Stored records:
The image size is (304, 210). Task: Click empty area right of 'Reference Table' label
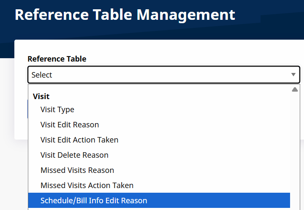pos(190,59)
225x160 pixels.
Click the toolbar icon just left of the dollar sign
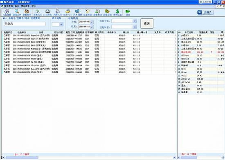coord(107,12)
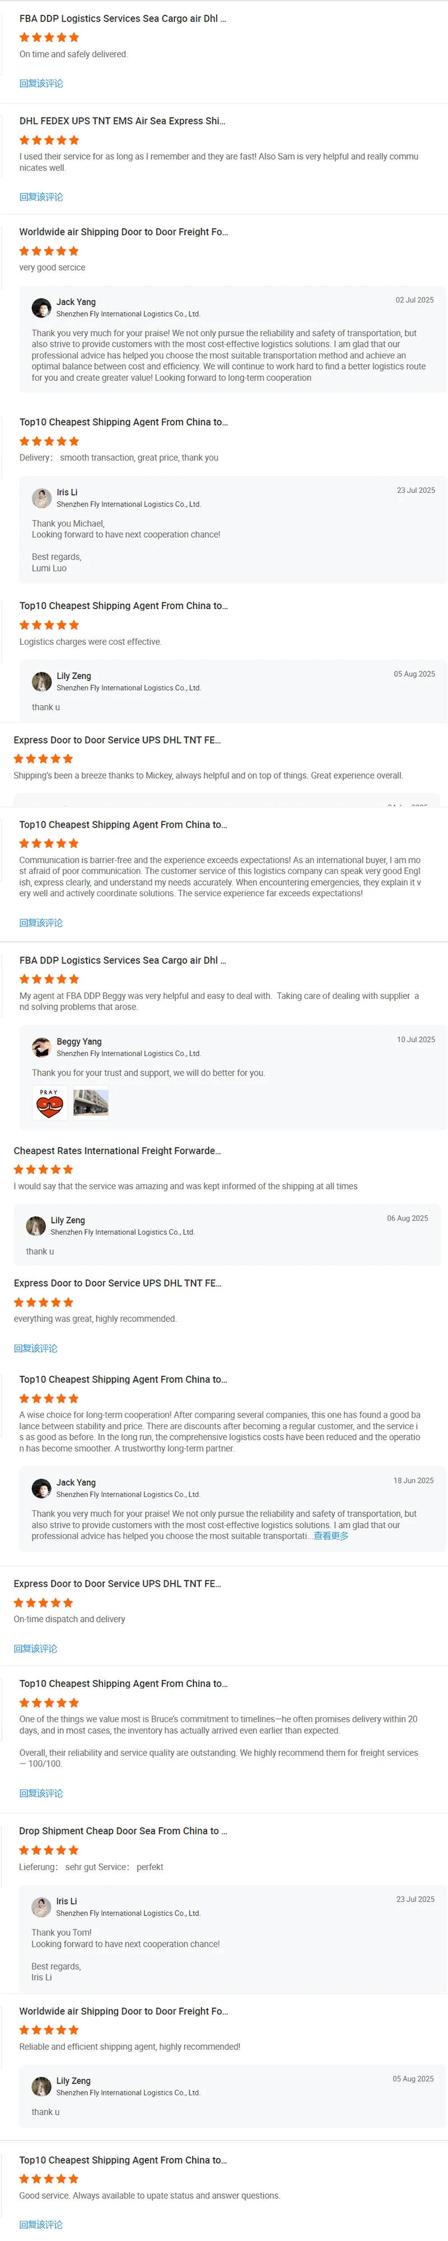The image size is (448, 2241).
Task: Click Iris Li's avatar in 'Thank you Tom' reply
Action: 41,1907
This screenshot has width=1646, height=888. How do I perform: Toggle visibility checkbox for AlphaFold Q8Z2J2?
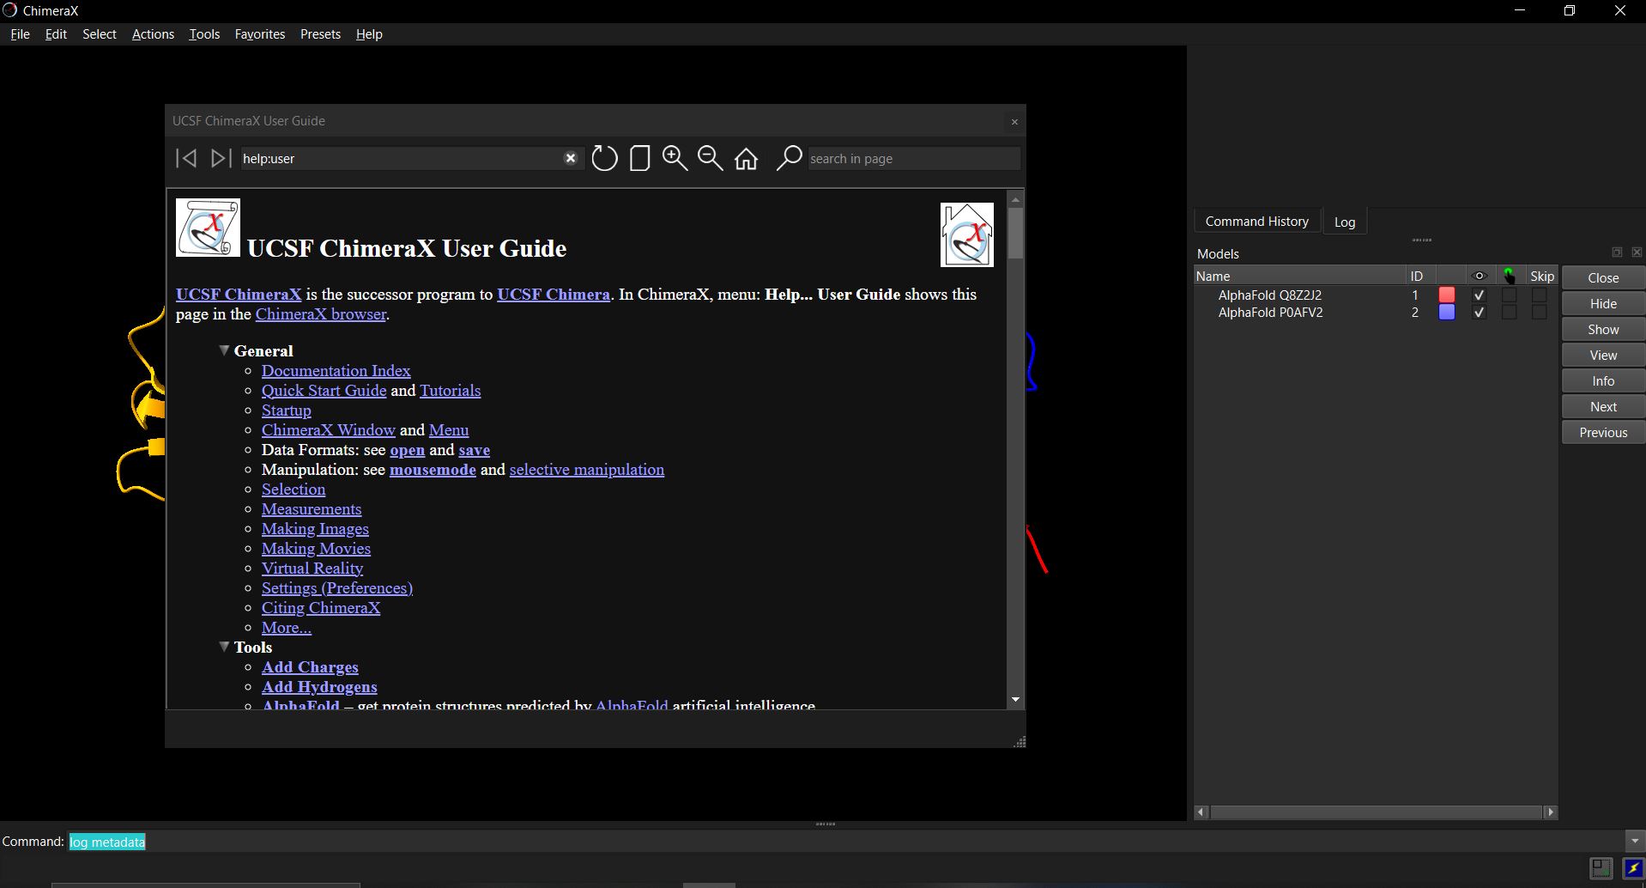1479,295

==

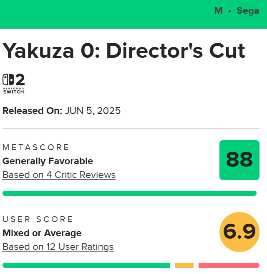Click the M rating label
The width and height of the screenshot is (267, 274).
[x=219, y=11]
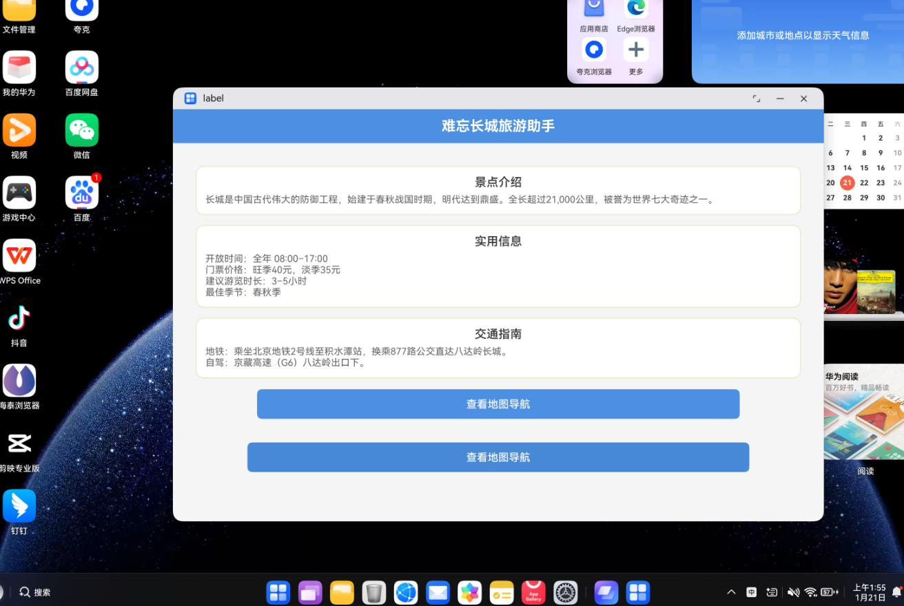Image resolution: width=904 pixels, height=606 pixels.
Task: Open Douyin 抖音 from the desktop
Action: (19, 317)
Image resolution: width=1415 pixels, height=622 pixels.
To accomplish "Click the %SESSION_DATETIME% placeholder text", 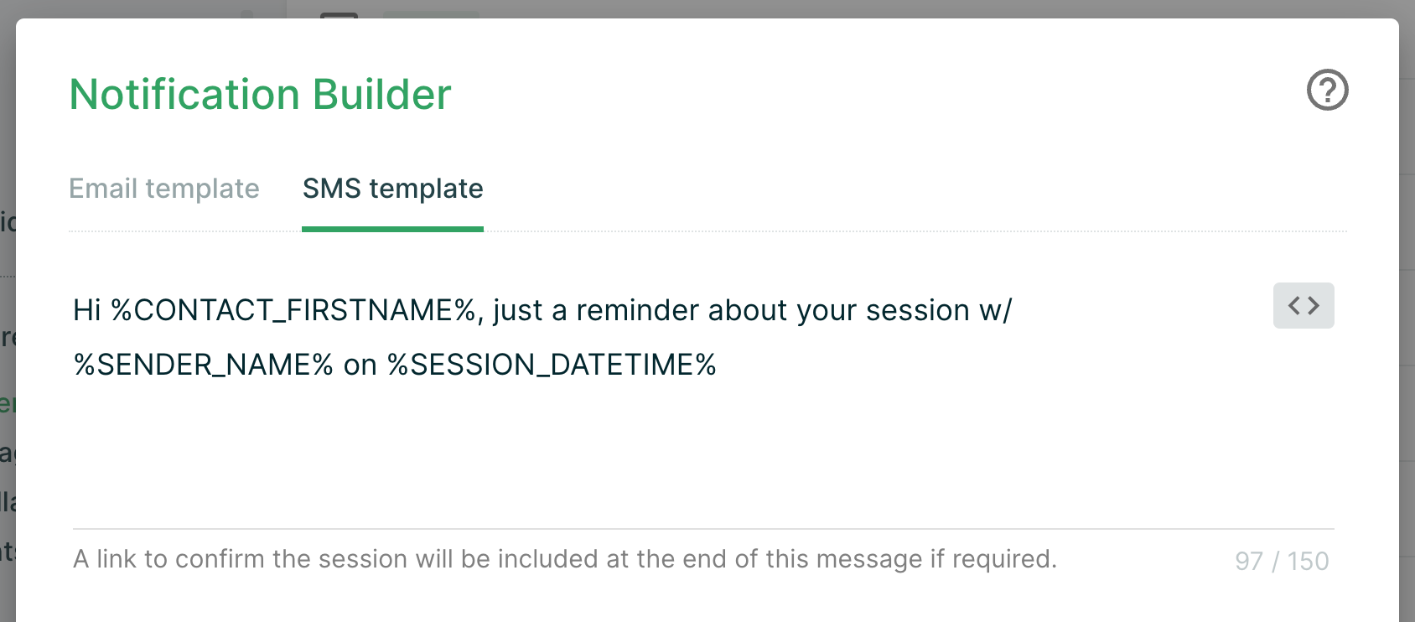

---

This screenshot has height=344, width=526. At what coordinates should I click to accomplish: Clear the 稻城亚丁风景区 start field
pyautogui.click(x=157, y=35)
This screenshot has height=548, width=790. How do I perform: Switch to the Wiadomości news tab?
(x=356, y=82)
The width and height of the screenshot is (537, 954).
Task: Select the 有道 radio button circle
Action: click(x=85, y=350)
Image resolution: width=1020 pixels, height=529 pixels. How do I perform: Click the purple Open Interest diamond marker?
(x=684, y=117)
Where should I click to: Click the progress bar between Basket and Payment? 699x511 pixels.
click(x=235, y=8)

→ EXERCISE REQUIREMENTS:
Restate word for word the lines of the data above that begin at the line with "Image resolution: width=1415" and end at the line with "the %SESSION_DATETIME% placeholder", keeping both ends and dropping every picture.

→ SOLUTION TO THIS EXERCISE:
Image resolution: width=1415 pixels, height=622 pixels.
To accomplish "Click the %SESSION_DATETIME% placeholder text", 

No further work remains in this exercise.